AWS

This reference assumes you've already created a Chassy workspace. If you have yet to do this, it is recommended you Create a Workspace first.

The AWS integration is one of a number of Cloud Services Chassy natively supports. By enabling the integration, Chassy is able to import artifacts from specific S3 buckets and publish logs ingested from your machines to S3, Cloudwatch on your behalf automatically.

How to setup AWS integration

On the Chassy console, navigate to the Integrations panel. Here, you will see a list of Chassy's available integrations among which will be the AWS integration.

On clicking Connect, you will be presented with a dialog asking for a client role ARN and providing you with an external ID and account ID.

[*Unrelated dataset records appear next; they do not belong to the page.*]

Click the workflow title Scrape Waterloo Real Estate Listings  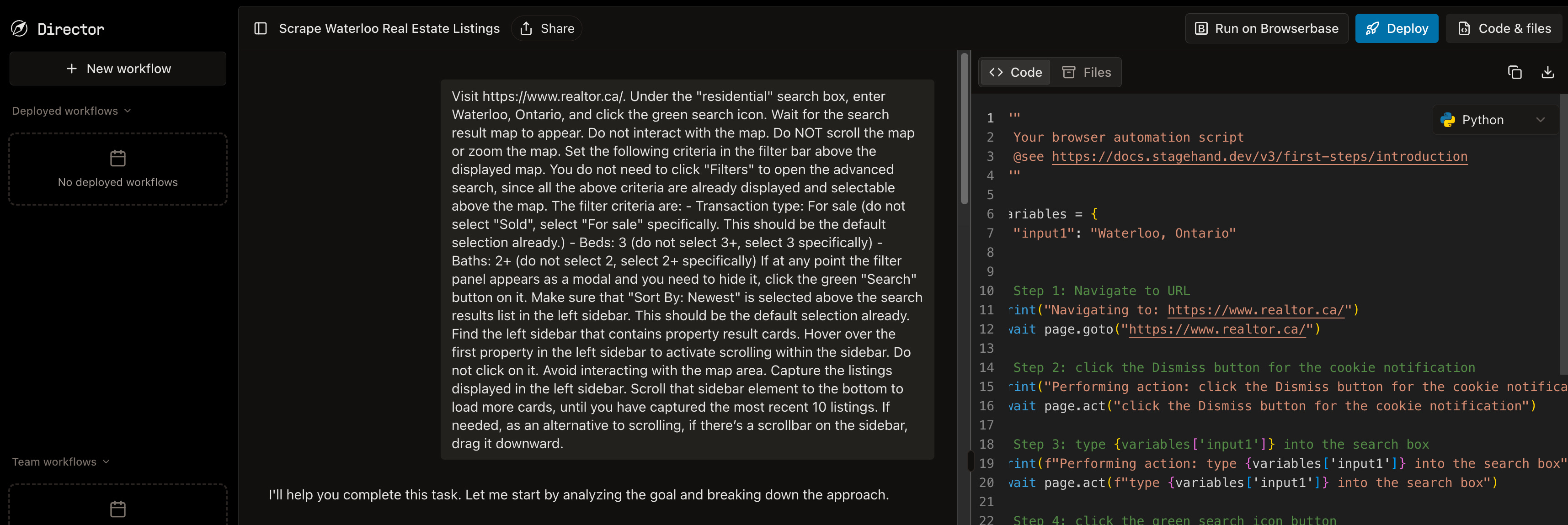[389, 29]
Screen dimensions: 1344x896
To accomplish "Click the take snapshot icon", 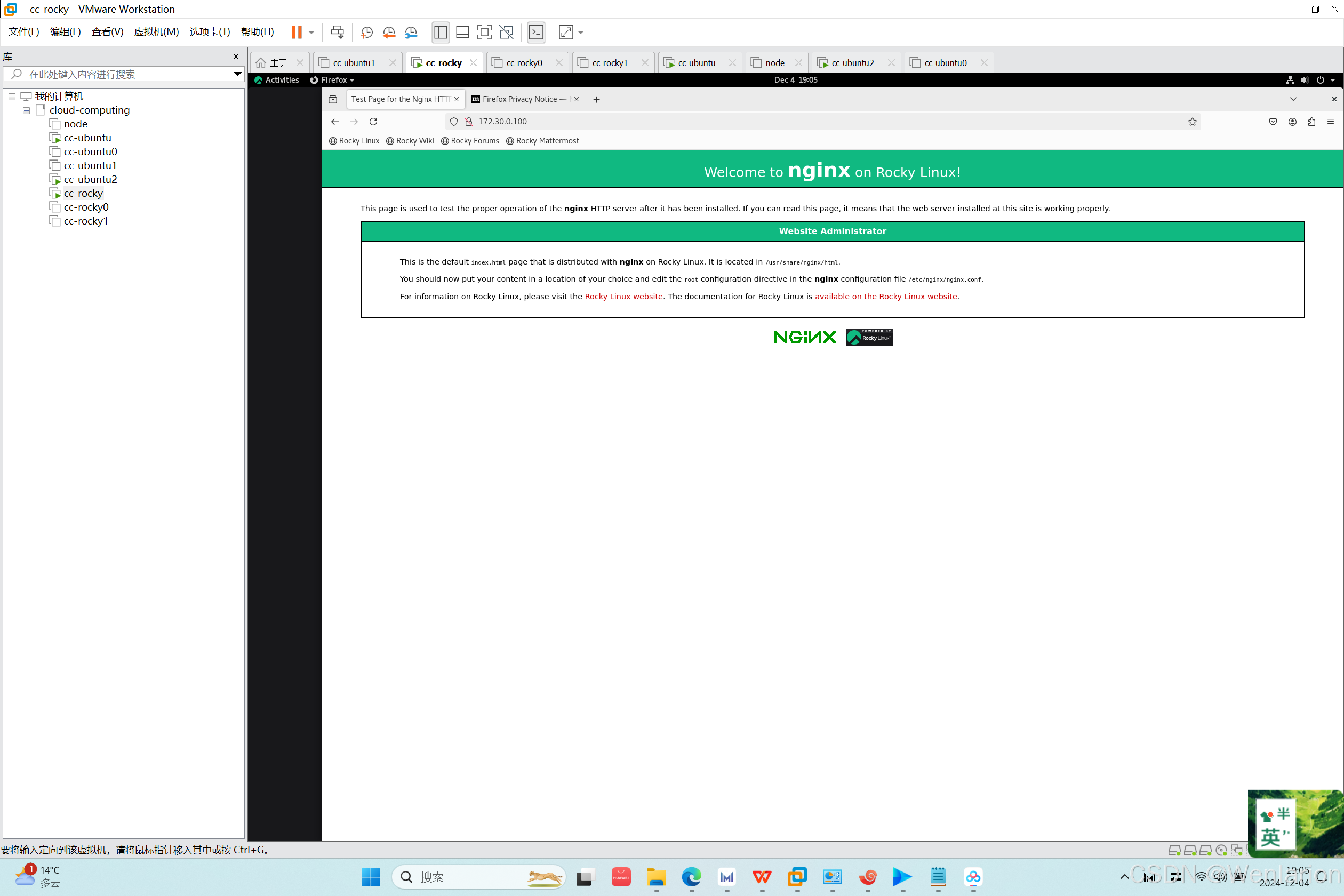I will pyautogui.click(x=367, y=32).
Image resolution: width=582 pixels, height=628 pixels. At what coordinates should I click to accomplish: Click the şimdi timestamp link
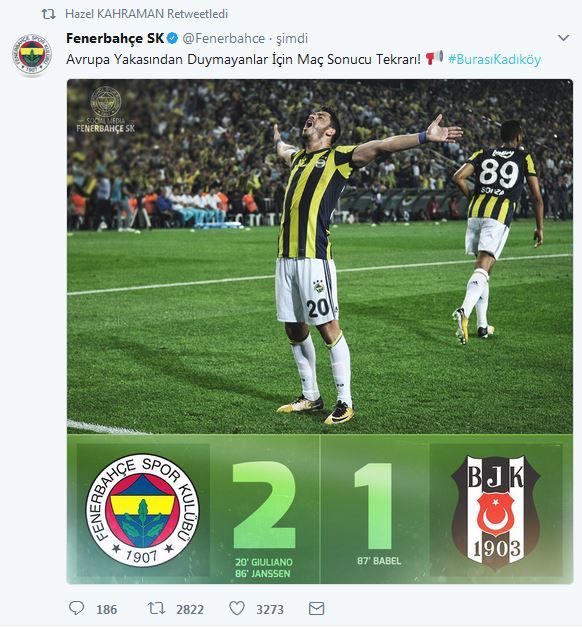[292, 39]
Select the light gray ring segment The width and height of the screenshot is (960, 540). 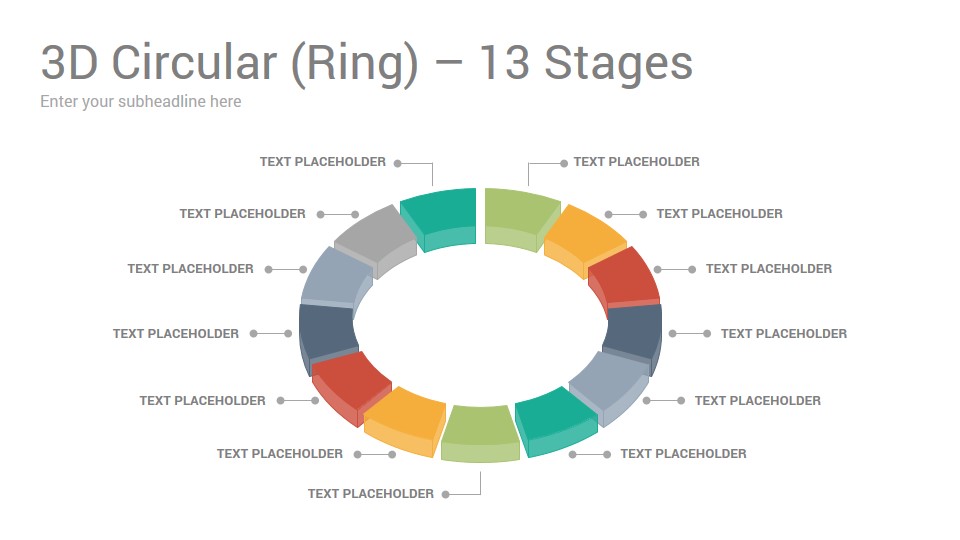click(375, 241)
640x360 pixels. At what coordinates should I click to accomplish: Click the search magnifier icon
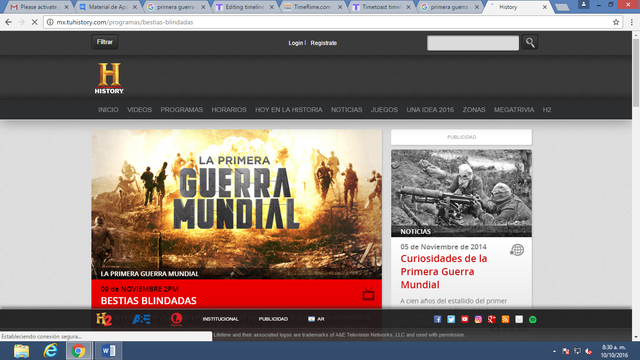530,42
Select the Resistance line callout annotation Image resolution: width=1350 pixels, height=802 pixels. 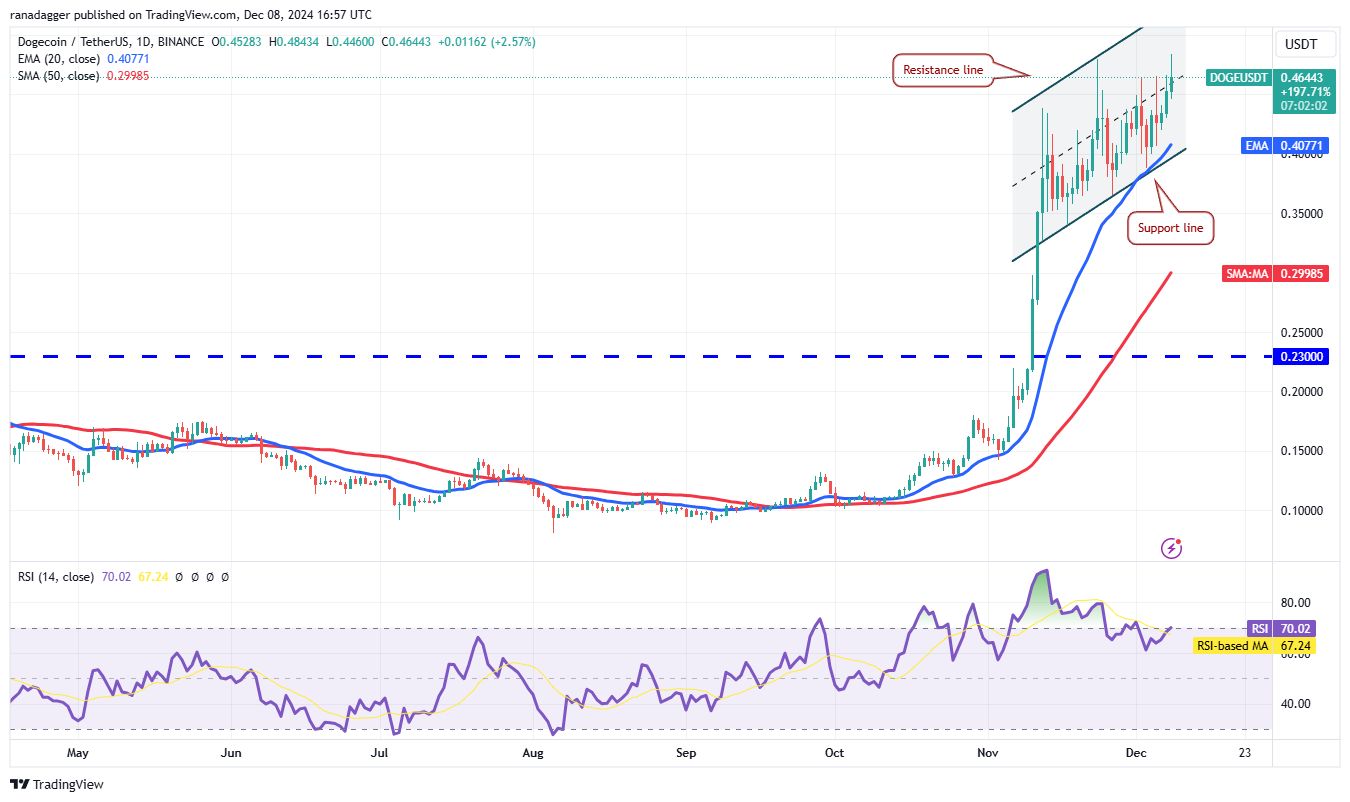coord(943,70)
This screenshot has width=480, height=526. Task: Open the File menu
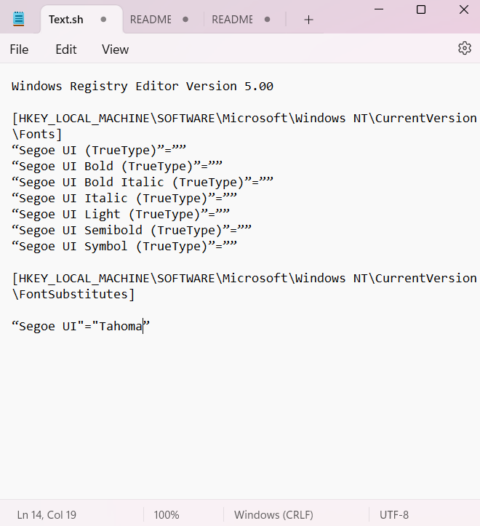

To continue, you will need to create a new IAM role on AWS. The required permissions are specified below in either JSON or Terraform and explained in the following table:

{
  "Version":"2012-10-17",
  "Statement":[
    {
      "Sid":"S3ReadPermissions",
      "Effect":"Allow",
      "Action":[
        "s3:Get*",
        "s3:Describe*",
        "s3:List*"
      ],
      "Resource":"arn:aws:s3:::<BUCKET_NAME>"
    },
    {
      "Sid":"ECRReadPermissions",
      "Effect":"Allow",
      "Action":[
        "ecr:BatchGet*",
        "ecr:List*",
        "ecr:Describe*",
        "ecr:Get*"
      ],
      "Resource":"*"
    },
    {
      "Sid":"CloudwatchLogsReadPermissions",
      "Effect":"Allow",
      "Action":[
        "logs:Get*",
        "logs:Describe*",
        "logs:List*"
      ],
      "Resource":"*"
    },
    {
      "Sid":"CloudwatchLogsWritePermissions",
      "Effect":"Allow",
      "Action":[
        "logs:Put*"
      ],
      "Resource":"*"
    }
  ]
}

resource "aws_iam_policy" "policy"  
  name        = "policy_name"
  path        = "/"
  description = "My Chassy permission policy"

  policy = <<EOF
{
  "Version":"2012-10-17",
  "Statement":[
    {
      "Sid":"S3ReadPermissions",
      "Effect":"Allow",
      "Action":[
        "s3:Get*",
        "s3:Describe*",
        "s3:List*"
      ],
      "Resource":"arn:aws:s3:::<BUCKET_NAME>"
    },
    {
      "Sid":"ECRReadPermissions",
      "Effect":"Allow",
      "Action":[
        "ecr:BatchGet*",
        "ecr:List*",
        "ecr:Describe*",
        "ecr:Get*"
      ],
      "Resource":"*"
    },
    {
      "Sid":"CloudwatchLogsReadPermissions",
      "Effect":"Allow",
      "Action":[
        "logs:Get*",
        "logs:Describe*",
        "logs:List*"
      ],
      "Resource":"*"
    },
    {
      "Sid":"CloudwatchLogsWritePermissions",
      "Effect":"Allow",
      "Action":[
        "logs:Put*"
      ],
      "Resource":"*"
    }
  ]
}
EOF
}

After creating your role, copy the ARN of the role and paste it into the input on the Chassy console. After clicking connect, you should see a success message and the AWS integration should say "connected" in the Integrations panel.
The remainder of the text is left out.